ASSIGNED TASK:
Below this line is a set of entries; quote exactly the lines from the line that contains "Instruction: Collapse Environment" to the line that contains "Select the Call", both lines included.
*** DATA RECORDS
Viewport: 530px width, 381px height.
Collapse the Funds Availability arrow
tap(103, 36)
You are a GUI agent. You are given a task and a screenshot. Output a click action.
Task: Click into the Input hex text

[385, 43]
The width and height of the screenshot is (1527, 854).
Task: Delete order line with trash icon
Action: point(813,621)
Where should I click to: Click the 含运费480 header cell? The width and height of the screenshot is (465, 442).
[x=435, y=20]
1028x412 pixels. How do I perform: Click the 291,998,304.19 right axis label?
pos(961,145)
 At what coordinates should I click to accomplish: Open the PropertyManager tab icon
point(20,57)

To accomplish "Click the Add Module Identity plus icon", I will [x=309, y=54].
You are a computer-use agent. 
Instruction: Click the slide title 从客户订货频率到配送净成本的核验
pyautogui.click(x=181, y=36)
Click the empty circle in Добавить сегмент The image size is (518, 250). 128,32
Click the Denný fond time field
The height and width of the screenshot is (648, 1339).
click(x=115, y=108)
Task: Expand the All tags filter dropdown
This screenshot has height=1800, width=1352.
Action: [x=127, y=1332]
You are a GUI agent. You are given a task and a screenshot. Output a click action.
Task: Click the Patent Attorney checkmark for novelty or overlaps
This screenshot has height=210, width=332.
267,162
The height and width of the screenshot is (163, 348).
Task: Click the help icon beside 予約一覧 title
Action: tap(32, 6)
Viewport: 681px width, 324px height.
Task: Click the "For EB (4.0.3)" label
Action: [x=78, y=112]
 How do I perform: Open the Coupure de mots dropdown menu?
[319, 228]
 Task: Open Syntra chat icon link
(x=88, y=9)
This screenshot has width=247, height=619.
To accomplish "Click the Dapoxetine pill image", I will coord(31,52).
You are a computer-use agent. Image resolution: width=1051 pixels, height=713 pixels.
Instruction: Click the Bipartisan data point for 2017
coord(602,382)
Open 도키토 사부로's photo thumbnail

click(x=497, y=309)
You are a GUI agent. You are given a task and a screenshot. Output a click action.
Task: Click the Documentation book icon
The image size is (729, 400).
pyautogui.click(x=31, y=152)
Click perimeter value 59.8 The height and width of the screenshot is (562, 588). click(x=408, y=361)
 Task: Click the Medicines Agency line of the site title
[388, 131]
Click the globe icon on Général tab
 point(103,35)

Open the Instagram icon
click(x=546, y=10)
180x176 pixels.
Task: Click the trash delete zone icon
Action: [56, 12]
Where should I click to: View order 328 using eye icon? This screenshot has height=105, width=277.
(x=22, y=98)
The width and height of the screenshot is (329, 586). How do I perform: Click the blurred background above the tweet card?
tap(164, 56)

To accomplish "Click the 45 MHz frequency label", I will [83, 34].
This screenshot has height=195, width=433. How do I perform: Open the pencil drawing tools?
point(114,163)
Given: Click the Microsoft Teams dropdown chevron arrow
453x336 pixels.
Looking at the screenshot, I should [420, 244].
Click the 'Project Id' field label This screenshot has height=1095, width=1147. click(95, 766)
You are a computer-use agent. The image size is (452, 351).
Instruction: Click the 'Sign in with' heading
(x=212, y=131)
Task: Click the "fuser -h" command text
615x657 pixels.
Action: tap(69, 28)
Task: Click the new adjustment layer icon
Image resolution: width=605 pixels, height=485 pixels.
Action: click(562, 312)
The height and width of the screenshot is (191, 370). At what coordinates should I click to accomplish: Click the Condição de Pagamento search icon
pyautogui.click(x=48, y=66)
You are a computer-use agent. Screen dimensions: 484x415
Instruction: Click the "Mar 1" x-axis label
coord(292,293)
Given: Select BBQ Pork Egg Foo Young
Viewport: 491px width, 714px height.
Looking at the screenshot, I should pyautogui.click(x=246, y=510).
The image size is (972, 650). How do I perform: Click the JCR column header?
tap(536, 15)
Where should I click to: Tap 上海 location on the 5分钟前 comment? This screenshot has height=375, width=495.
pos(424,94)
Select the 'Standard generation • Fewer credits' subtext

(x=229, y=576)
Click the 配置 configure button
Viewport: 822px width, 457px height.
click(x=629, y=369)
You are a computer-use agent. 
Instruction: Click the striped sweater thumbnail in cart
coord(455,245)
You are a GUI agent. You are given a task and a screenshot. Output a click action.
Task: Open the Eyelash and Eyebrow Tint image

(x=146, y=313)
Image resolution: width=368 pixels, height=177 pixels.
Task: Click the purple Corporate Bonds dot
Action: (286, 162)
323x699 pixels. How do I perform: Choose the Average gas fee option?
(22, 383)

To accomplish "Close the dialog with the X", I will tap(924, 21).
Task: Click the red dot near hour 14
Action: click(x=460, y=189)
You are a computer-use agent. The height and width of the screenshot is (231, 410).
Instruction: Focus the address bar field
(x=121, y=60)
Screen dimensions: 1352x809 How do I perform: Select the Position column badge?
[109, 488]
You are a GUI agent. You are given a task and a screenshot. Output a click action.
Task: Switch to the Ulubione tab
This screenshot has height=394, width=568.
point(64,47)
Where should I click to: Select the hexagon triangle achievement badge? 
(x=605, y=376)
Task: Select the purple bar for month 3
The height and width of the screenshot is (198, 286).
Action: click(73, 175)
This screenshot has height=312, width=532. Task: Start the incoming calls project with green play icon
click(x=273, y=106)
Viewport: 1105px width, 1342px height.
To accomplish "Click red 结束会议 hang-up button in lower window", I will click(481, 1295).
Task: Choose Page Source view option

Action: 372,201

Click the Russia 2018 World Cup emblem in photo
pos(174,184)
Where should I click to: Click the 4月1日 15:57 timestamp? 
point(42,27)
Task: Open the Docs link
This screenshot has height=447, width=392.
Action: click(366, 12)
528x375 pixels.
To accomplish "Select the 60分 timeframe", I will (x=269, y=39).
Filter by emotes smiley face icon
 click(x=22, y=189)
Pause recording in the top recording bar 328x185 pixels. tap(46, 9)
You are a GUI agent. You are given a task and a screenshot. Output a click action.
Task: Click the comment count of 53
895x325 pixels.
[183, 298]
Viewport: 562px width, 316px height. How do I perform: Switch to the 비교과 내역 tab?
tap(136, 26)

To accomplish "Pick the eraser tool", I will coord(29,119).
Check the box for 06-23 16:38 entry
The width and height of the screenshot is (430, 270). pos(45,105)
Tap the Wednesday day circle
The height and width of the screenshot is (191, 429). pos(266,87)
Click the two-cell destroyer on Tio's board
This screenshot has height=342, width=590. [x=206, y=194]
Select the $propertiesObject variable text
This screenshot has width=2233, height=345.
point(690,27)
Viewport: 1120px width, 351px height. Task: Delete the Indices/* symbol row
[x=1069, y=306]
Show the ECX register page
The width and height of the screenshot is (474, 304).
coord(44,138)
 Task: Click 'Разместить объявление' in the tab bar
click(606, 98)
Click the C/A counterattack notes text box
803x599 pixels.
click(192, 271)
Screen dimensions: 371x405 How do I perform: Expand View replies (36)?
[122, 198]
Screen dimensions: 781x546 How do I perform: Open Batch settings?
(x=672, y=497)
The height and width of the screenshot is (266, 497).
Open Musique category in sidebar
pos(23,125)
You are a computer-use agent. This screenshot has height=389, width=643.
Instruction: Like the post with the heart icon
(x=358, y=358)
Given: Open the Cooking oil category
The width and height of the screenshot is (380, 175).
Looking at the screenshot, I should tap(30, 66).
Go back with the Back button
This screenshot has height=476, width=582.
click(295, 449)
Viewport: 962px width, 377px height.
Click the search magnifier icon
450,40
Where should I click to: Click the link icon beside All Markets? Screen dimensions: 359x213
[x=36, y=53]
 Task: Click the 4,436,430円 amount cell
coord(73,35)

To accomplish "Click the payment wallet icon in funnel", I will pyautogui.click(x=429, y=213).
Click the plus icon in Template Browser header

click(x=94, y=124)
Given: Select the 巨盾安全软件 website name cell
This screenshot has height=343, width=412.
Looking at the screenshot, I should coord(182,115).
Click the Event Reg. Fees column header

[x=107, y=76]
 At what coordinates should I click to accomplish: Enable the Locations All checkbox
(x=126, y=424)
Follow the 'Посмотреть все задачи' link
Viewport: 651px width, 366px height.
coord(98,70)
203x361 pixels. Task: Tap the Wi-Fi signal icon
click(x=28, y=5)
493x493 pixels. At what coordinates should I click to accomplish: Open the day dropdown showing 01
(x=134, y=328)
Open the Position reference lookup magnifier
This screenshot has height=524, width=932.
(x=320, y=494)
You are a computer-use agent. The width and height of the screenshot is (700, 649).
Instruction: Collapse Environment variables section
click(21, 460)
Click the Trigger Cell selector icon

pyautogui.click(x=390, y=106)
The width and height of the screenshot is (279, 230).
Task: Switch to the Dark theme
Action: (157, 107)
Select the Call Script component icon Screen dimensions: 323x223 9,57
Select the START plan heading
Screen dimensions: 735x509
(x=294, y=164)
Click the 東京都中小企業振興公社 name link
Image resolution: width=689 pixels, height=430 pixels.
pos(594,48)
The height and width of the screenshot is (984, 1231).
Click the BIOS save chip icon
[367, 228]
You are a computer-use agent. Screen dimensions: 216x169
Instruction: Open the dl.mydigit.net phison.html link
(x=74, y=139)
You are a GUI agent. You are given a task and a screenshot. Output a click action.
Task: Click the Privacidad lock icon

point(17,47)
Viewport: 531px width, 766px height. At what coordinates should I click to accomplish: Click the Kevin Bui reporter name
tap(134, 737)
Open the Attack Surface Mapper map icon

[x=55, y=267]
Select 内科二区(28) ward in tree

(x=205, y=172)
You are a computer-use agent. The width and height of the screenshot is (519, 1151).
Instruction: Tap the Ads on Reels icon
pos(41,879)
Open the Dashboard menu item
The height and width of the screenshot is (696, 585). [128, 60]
******
WRITTEN ANSWER:
Instruction: Collapse Environment variables section
click(21, 460)
Click the Trigger Cell selector icon

pyautogui.click(x=390, y=106)
The width and height of the screenshot is (279, 230).
Task: Switch to the Dark theme
Action: (157, 107)
Select the Call Script component icon Screen dimensions: 323x223 9,57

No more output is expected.